Short version: Superior Drummer will save you a lot of money if you’re into music production. The steep learning curve is compensated with the depth of settings and options offered.

Features:

  • 20GB drum sound library
  • MSRP: $299

Pros:

  • 229€ list price
  • superb sounds
  • huge amount of options

Cons:

  • expansion packs are expensive
  • sometimes using it feels like rocket science

Full review

CD sales are on the decline, people don’t buy them any more. They’re useless since the audio junkies are slowly going back to vinyl and the content freaks are buying digital. How much money would it cost to produce an album in 2011? Let me rephrase, how much money would it be sensible to spend on producing an album in 2011?

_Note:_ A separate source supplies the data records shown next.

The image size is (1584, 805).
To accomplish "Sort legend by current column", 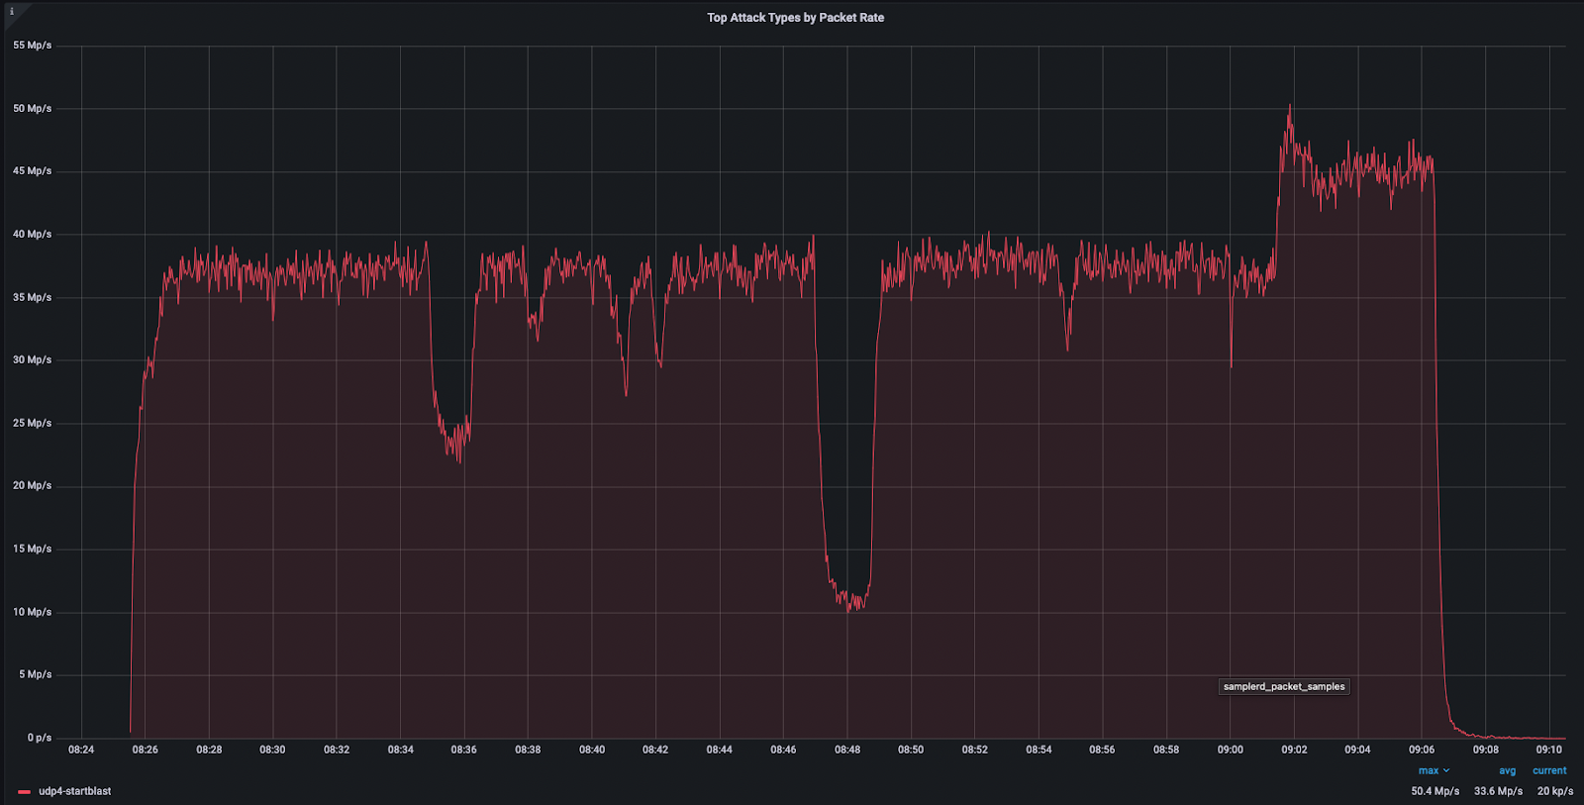I will tap(1549, 770).
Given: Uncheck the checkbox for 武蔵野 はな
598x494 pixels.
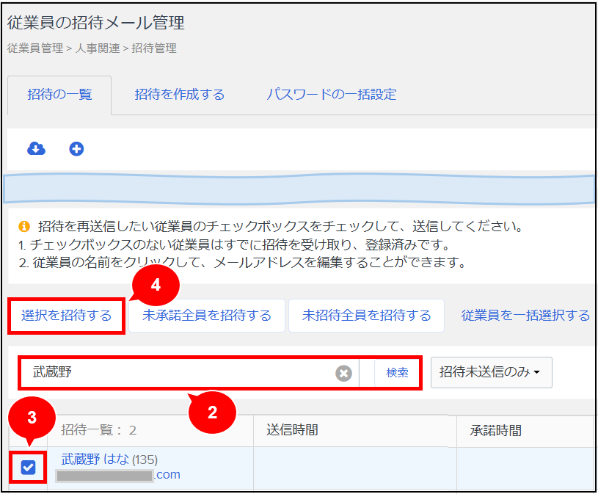Looking at the screenshot, I should coord(28,468).
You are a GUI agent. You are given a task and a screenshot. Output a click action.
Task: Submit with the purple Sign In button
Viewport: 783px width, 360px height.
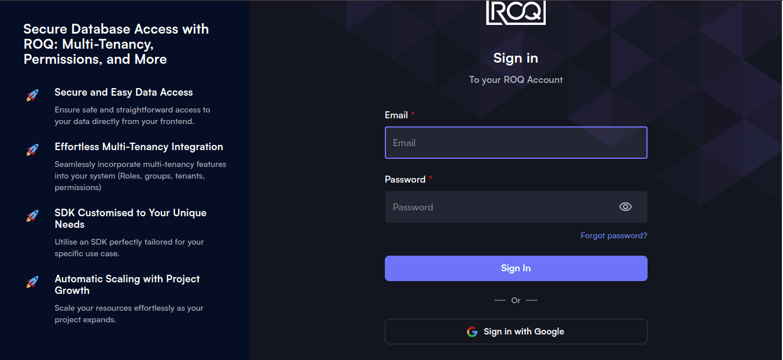516,268
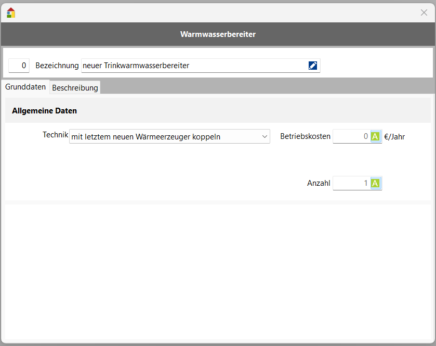Close the Warmwasserbereiter dialog window
The height and width of the screenshot is (346, 436).
point(424,12)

Software plug-ins like Toontrack’s Superior Drummer can help to answer the question. It costs $299 and that’s not a lot if you can save days of expensive studio time you would need to record acoustic drums. The package features 20 GB of ultra realistic drum sounds on 5 DVDs. The sounds were recorded at Avatar Studios in NY.

Using it

The GUI is nice, however I had to spend some time to understand specific functions. For example I needed two hours to map an Alesis DM 10 e-drum kit to Superior Drummer and it really wasn’t easy. Once the mapping was done everything was working perfectly. The best way was to use the “learn” function that will map the proper midi notes to a sound.


The mixer window has a lot of great built-in presets that can come handy. Superior takes on the concept of mixing using microphones. You don’t just have snare, hi-hat and kick channels, rather snare top, snare bottom, overhead and so on. Sometimes this is frustrating, like when you want to make just one crash cymbal louder. To do this you have to go to another pane which is luckily present all the time. Using the AMB mic channels is particularly useful for setting up the sound in a room. These channels control different ambient levels of your drum set in your mix.

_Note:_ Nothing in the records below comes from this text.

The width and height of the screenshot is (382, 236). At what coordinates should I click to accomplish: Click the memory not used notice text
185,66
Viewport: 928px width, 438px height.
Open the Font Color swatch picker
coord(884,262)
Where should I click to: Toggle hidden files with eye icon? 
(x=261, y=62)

The construct window let’s you customize your drumset. You can mix sounds from different kits and them save the whole thing as a user preset. In terms of resources, a kit can use up from 600 MB up to 1.7GB from your RAM. It runs gig-proof on my 2008 MacBook with 4GB ram. So far I haven’t encountered any reliability issues. Using Logic 9 as the host Superior Drummer never crashed or failed on me, not even during 3-4 hour long sessions. Additional drum sound libraries and presets are available at the Toontrack website.

Grooves are a way of working with midi inside Superior Drummer. I did not try this at all for I had no need to do so. I just use the host as a midi sequencer. This function might come handy if you’d like to bounce your midi sequences from inside Superior Drummer.

With the X-drum feature you can map multiple sounds to one midi note. This allows you to stack drum sounds for a fatter sound. Then you can assign a microphone to control the volumes of the stacked sounds.

Conclusion

Superior Drummer is one of the best drum samplers our there. Deep in options and great with sounds it’s a steal for $299. That’s cheaper than 3 hours in a normal studio recording drums and trust me, the results are comparable.